I was going to bed unsurrendered and when I stirred in the middle of the night it was not God I was reaching out for. As I started to do the daily inventories at the end of the day I began to find God in my sleep and in my semi-sleep life. I heard an S-Anon speaker say, “My head is not a safe neighborhood and I don’t like to go there alone.” I needed you people and the God of my limited understanding to get me out of my head. So for the last four years I’ve averaged an SA conference tape per day and spoken to at least two members per day. My thinking was so distorted that I just had to get my sanity from somewhere and someone else.

In October–November ’96, I did a six-week SA tour of the USA, Canada, UK and Ireland. I met many members who I had heard on conference tapes. Although I had only two weeks of sobriety when I started that trip, I was made welcome wherever I went. At times I was so fearful I couldn’t speak, at other times so fearful I couldn’t shut up. And what I got back was acceptance. During that trip I phoned back to Australia on average every day. I needed to stay connected.

Then a few weeks after I returned I busted again with starting the big M “in the middle of the night.” Complacency and grandiosity had set in again. So here I am over a year later, over a year sober. The SA Internet meeting has helped a lot. It’s kept me focused on recovery during each day. There have been a couple of close calls. On those occasions I did what I had been shown to do — inventory it, pray about it and talk about it. Service has been a blessing, getting me out of my head. Gratitude has been a great tool — it brings me up when I’m down and down when I’m up. It gets me out of my head and into the God connection.

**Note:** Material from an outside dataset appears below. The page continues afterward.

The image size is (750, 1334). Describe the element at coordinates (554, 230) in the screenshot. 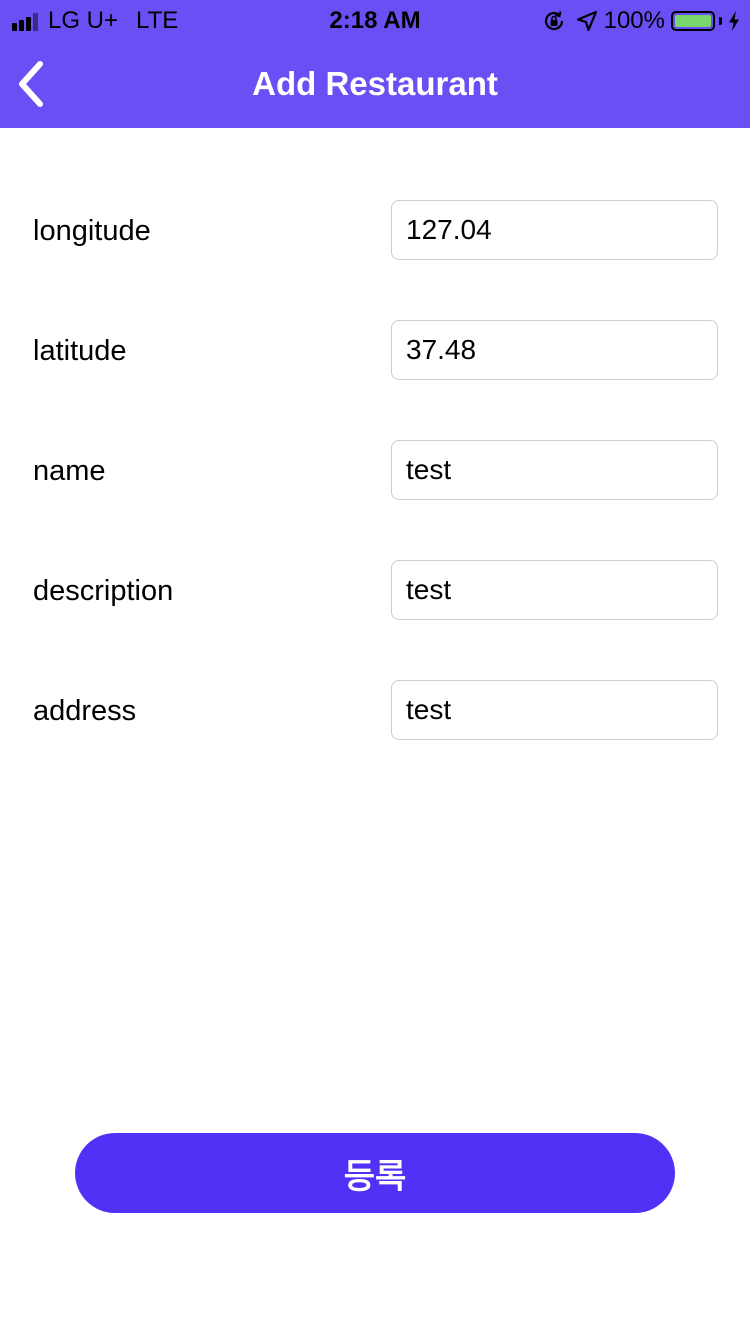

I see `longitude-input` at that location.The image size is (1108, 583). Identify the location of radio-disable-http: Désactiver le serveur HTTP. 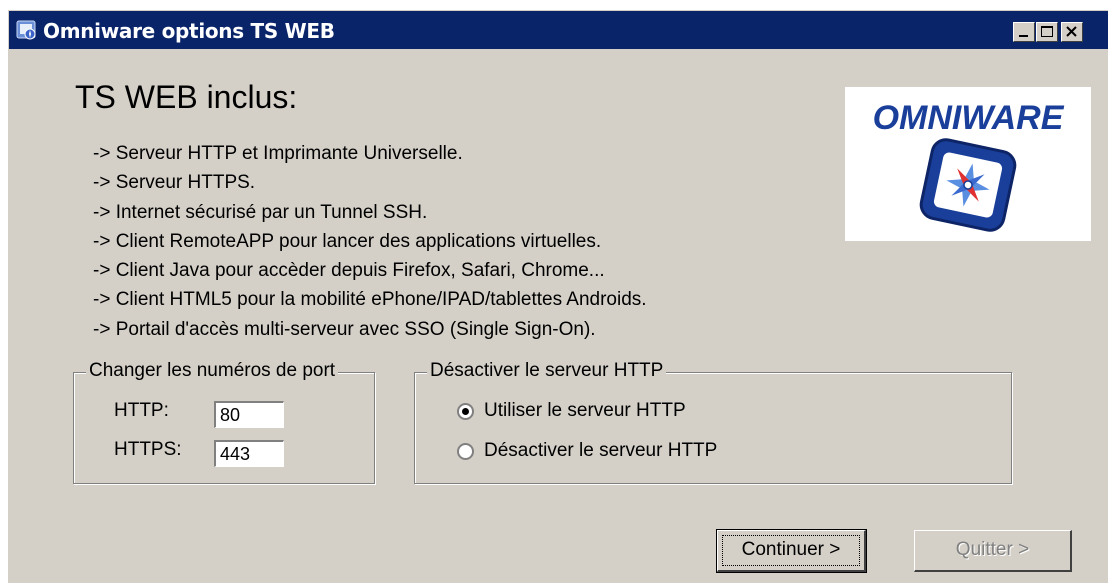
(587, 451).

Recently I had been thinking I was “all done.” Through sad experience I’ve learned to surrender that particular thought when it arises. I know when I surrender the slightest hint of lust I have freedom. When I take the second look/thought or the prolonged first look/thought the freedom and serenity start to go. I’m still very susceptible to lust. There have been a number of rewards of sobriety and recovery. I’m learning to listen more. I’ve discovered real intimacy with men in the program; better than the counterfeit intimacy I had before. Also there is a growing ability to see reality more clearly than I ever have. The unreality of my thinking astounds me at times.

So thank you all for helping me stay sober today, getting progressively sober over the last five years and for this last year of full sobriety. Please keep coming back. Every time you share you give me your trust and honesty. That’s a precious gift that helps me to be more trusting and honest. Keep surrendering — what else is there?